== RECORD SET

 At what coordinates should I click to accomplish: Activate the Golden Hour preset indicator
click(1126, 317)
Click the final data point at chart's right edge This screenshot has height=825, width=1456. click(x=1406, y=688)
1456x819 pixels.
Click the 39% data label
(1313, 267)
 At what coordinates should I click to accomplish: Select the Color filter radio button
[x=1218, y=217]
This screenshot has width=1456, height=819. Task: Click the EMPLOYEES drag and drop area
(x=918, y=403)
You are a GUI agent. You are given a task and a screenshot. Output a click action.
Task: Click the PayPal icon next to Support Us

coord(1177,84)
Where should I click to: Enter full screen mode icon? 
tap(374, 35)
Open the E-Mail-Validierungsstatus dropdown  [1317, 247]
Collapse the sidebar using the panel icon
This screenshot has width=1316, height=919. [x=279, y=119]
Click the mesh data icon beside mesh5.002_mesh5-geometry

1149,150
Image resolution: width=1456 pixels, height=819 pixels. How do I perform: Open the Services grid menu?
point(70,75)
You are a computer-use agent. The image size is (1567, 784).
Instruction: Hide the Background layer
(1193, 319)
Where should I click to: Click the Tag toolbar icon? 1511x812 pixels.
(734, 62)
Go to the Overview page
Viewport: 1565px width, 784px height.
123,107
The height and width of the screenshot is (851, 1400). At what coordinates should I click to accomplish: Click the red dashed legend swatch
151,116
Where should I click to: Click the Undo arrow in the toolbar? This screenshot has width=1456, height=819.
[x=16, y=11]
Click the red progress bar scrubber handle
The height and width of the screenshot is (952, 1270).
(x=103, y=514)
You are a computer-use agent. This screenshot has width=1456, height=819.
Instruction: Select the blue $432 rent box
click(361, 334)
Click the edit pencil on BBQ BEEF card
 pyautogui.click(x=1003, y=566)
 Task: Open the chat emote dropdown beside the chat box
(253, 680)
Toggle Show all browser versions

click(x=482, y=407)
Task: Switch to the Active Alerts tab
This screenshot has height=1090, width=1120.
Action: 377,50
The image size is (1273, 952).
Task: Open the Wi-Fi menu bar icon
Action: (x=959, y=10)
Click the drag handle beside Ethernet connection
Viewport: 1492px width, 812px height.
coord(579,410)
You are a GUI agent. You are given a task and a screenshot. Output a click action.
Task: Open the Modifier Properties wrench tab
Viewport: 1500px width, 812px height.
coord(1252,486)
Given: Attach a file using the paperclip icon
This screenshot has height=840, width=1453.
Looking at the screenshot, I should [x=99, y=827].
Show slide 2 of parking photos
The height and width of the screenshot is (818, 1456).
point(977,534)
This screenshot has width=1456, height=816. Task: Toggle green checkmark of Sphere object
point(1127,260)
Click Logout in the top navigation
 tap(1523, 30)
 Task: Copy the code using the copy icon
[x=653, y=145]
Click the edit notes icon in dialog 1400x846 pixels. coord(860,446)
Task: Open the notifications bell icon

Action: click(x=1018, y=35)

====

● WORK TO COMPLETE:
Pull every line with the string "handle" out of the material.

● ANSWER:
Click the red progress bar scrubber handle
Click the drag handle beside Ethernet connection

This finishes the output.